Facebook engineers have revamped the company’s open source Presto query engine to run up to four times faster, making it even more feasible for very large scale data warehouse work.
“We have a large number of internal users at Facebook who use Presto on a continuous basis for data analysis. Improving query performance directly improves their productivity, so we thought through ways to make Presto even faster,” wrote Dain Sundstrom, in a blog post introducing the improvements.
Facebook created Presto to run SQL commands against large amounts of unstructured data, notably data the company kept in Hadoop file systems. Understood by countless database administrators, SQL (Structured Query Language) has long been the cornerstone of relational database systems and data analysis systems.
Last November, Facebook open sourced Presto. Like with many of the programs the company has developed in-house, Facebook is hoping others will deploy the code and submit bug fixes and improvements. Organizations could use the software to run data analysis on sets of data that would be too large, or too expensive to fit into a commercial data warehouse.
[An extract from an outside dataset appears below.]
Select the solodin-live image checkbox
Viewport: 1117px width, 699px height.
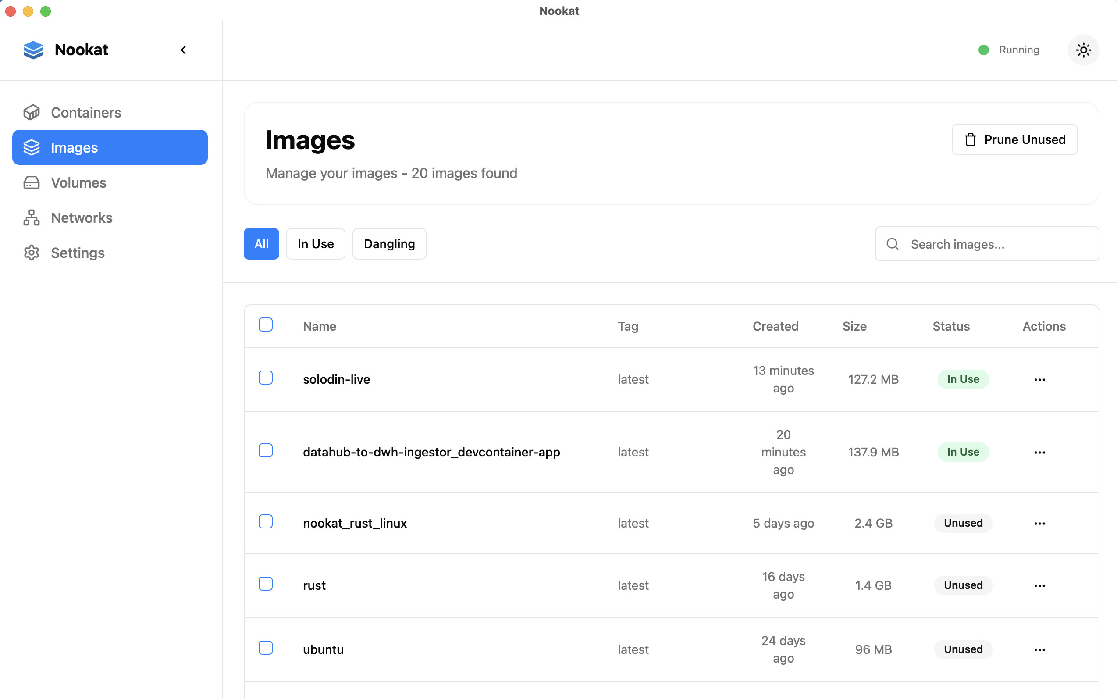[265, 378]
To improve performance, Facebook engineers revamped Presto’s software for reading data. The software can now directly ingest data from Hadoop systems in columns, rather than by reading them in by rows, which required additional time for restructuring the data.
The software now takes note of the minimum and maximum values of each column, which allows it to more quickly find a set of data with a small range of values. It also evaluates queries more intelligently, employing the user’s filter terms to minimize the data set being inspected, saving processing time.
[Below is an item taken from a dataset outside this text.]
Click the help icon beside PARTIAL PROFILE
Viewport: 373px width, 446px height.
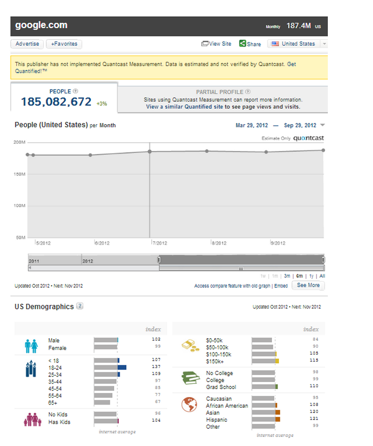(248, 92)
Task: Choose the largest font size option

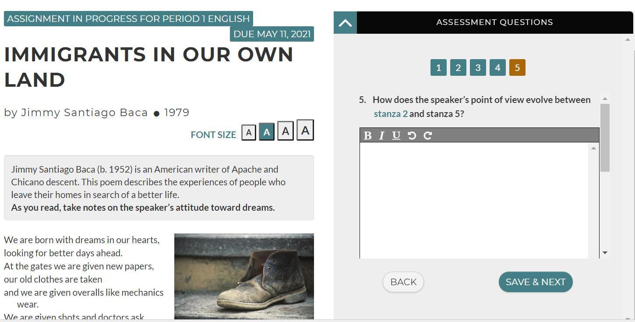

With these improvements, Facebook engineers found that Presto was able to execute single single column reads up to four times faster, as measured against a 600-million-row data set residing on 14 servers, with each server running 16 cores and 64GB of memory.
Presto seems to be gaining popularity outside of Facebook. Argyle uses the software as the basis of its own real-time fraud detection software for telecommunications companies. Presto “gives us a lot of flexibility,” said Arshak Navruzyan, Argyle vice president of product management.
Argyle paired Presto with open source data store Accumolo. Argyle’s customers keep terabytes, and even petabytes worth of user call data, which is far too large to hold in traditional data warehouses.
Presto queries serve as the basis of Argyle’s alert messaging system, which flags unusual behavior for its customers. For Argyle, Presto provides an interface for user-facing business intelligence software such as Tableau.
Airbnb also uses Presto, in conjunction with its own software, to allow employees to access the company’s operational data.
Presto is one of a number of SQL query engines developed for interrogating massive amounts of data across multiple servers in parallel. Cloudera developed Impala for similar reasons. Pivotal also created HAWQ for the same purpose, borrowing technology from its Greenplum database technology.